Not Destined for Wrath
(Twenty-fourth Sunday in Ordinary Time: Sirach 27:30—28:7; Romans 14:7-9; Matthew 18:21-35)
Anyone wishing to interpret La Salette as an expression of God’s wrath is much mistaken. And yet, Mary’s words about the arm of her Son seem to lend themselves and, historically, have lent themselves to just such an interpretation.
It would be futile to try to deny the concept of God’s wrath. We find it in the Old and New Testaments. Still, it is invariably a passing phenomenon. According to our responsorial Psalm: ‘God does not keep his wrath forever.” Ultimately, as we read in 1 Thessalonians 5:9, “God did not destine us for wrath, but to gain salvation through Our Lord Jesus Christ.”
Sirach presents wrath and anger as the typical attitude of a sinner. How can we expect forgiveness when we are unwilling to forgive? Today’s Gospel make the same point.
Our Lady told the children to say at least an Our Father and a Hail Mary, as their evening and morning prayer. Every time we say the Lord’s prayer, we ask God to forgive us as we forgive others. We thus become the norm by which we will be judged!
Forgiveness is utterly unselfish. St. Paul reminds us today that Christians do not live for themselves but for the Lord. Is it possible to live for the Lord while harboring wrath?
Jesus tells Peter not to set limits to forgiveness. Still, no one claims that forgiveness is always easy. Here is a little prayer I teach to persons who are finding it especially hard to forgive: “God, you forgive them (or him, or her), because I can’t, yet.” This ’yet’ is essential; it means that if the time comes when you know you are able to forgive, you won’t refuse to do so.
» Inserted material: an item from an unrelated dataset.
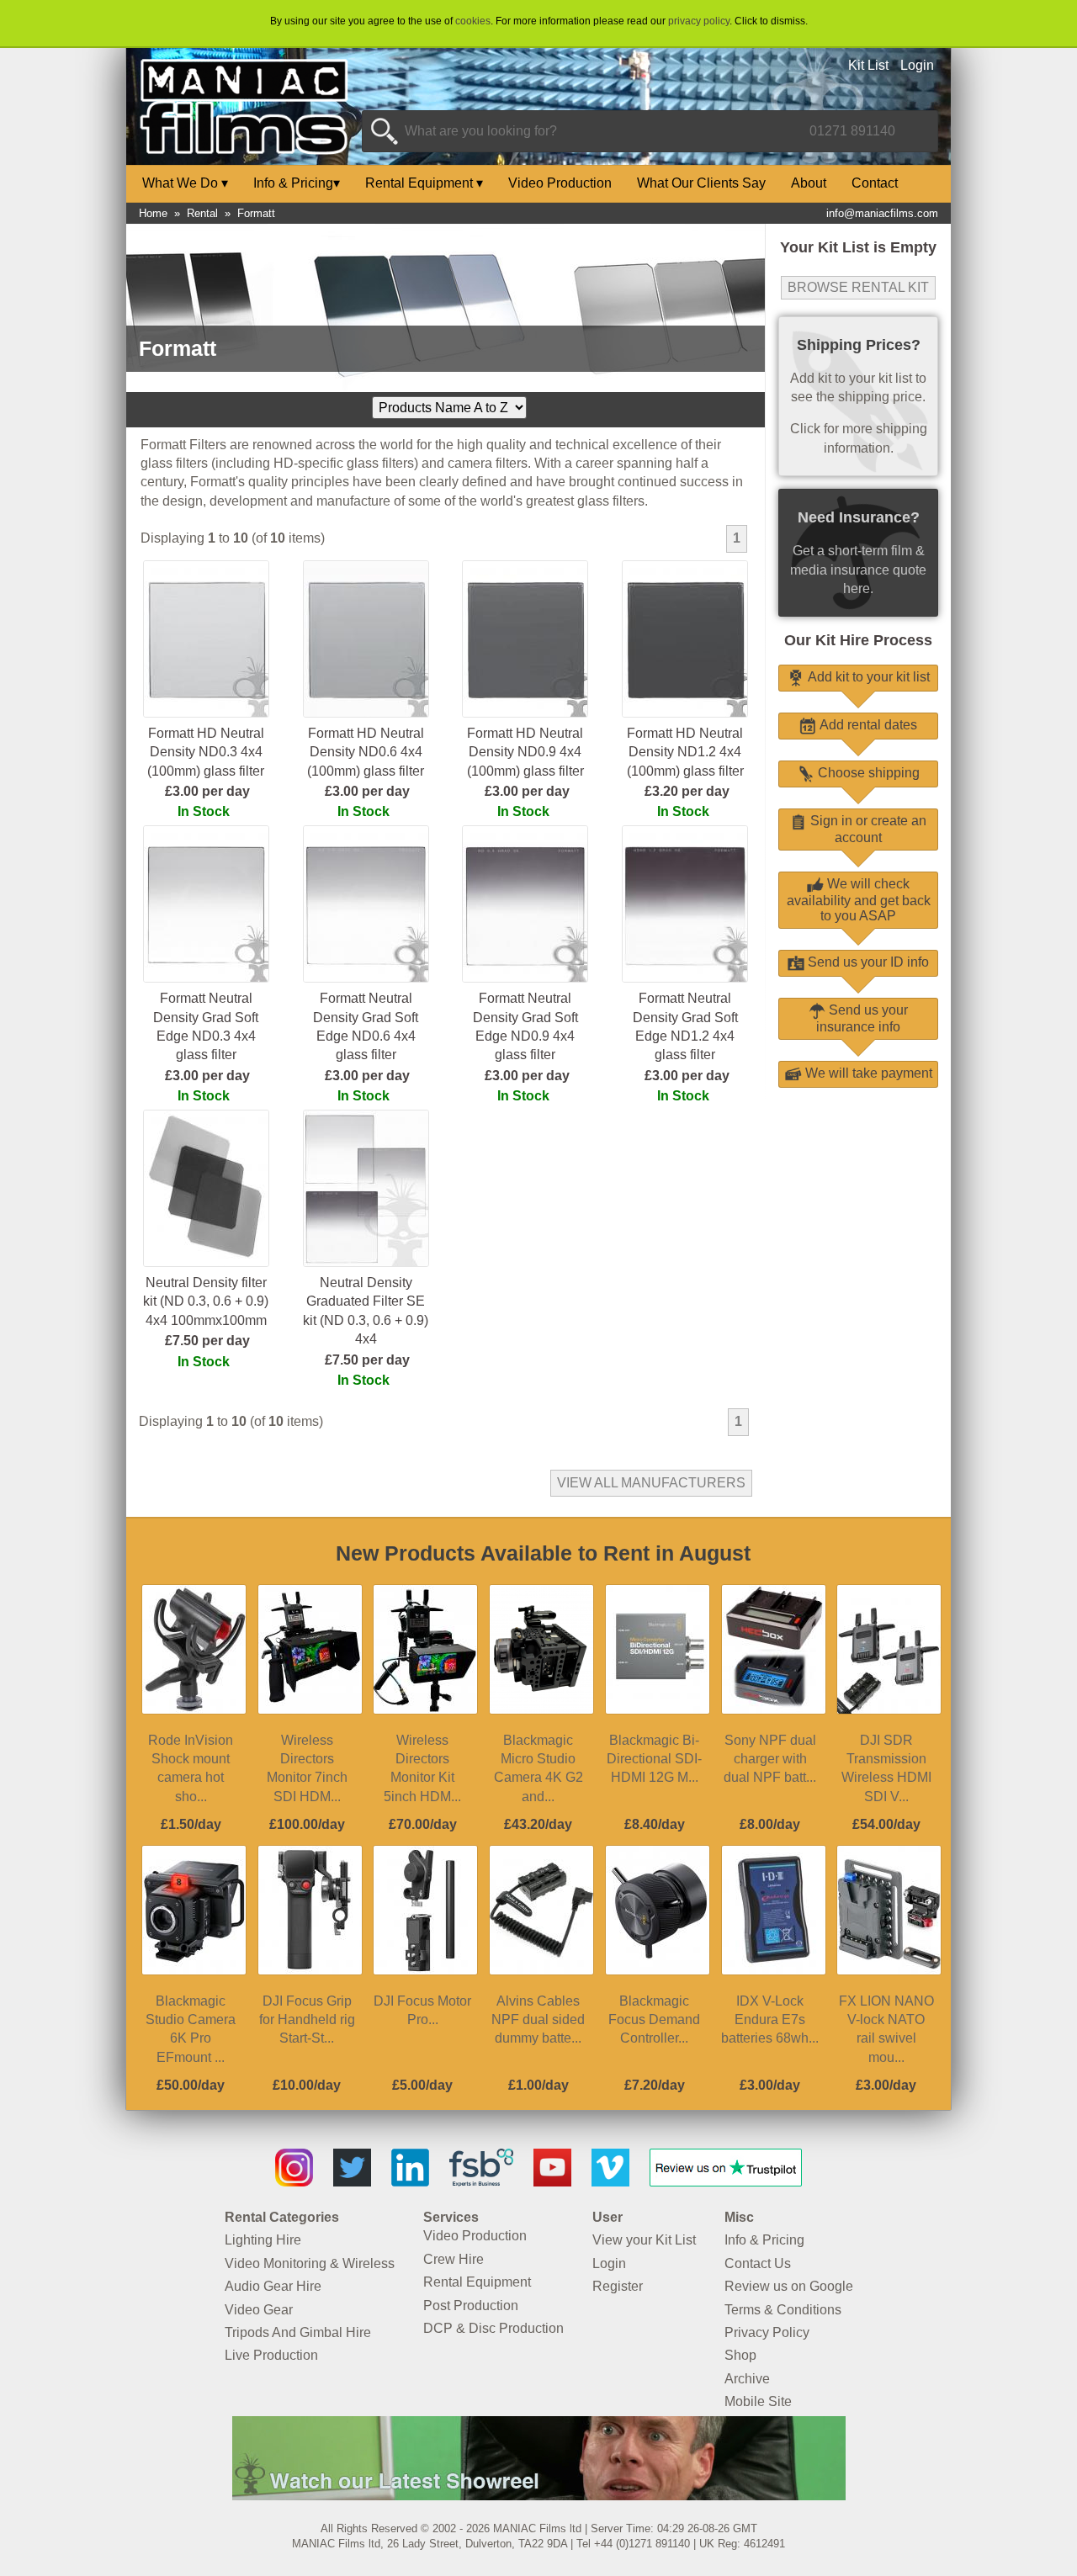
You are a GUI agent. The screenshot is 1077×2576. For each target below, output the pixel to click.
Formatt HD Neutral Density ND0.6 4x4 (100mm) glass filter (365, 752)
What we find in today’s readings is not God’s wrath but God’s justice. I am reminded of the prayer that we call the Memorare to Our Lady of La Salette. In today’s version we say: “Remember, Our Lady of La Salette… the care you have always taken to keep me faithful to your Son.” The original version reads, “Be mindful of the unceasing care which thou dost exercise to shield me from the justice of God.”
These are not so different, really. If we are faithful to Christ, we have nothing to fear from God’s justice.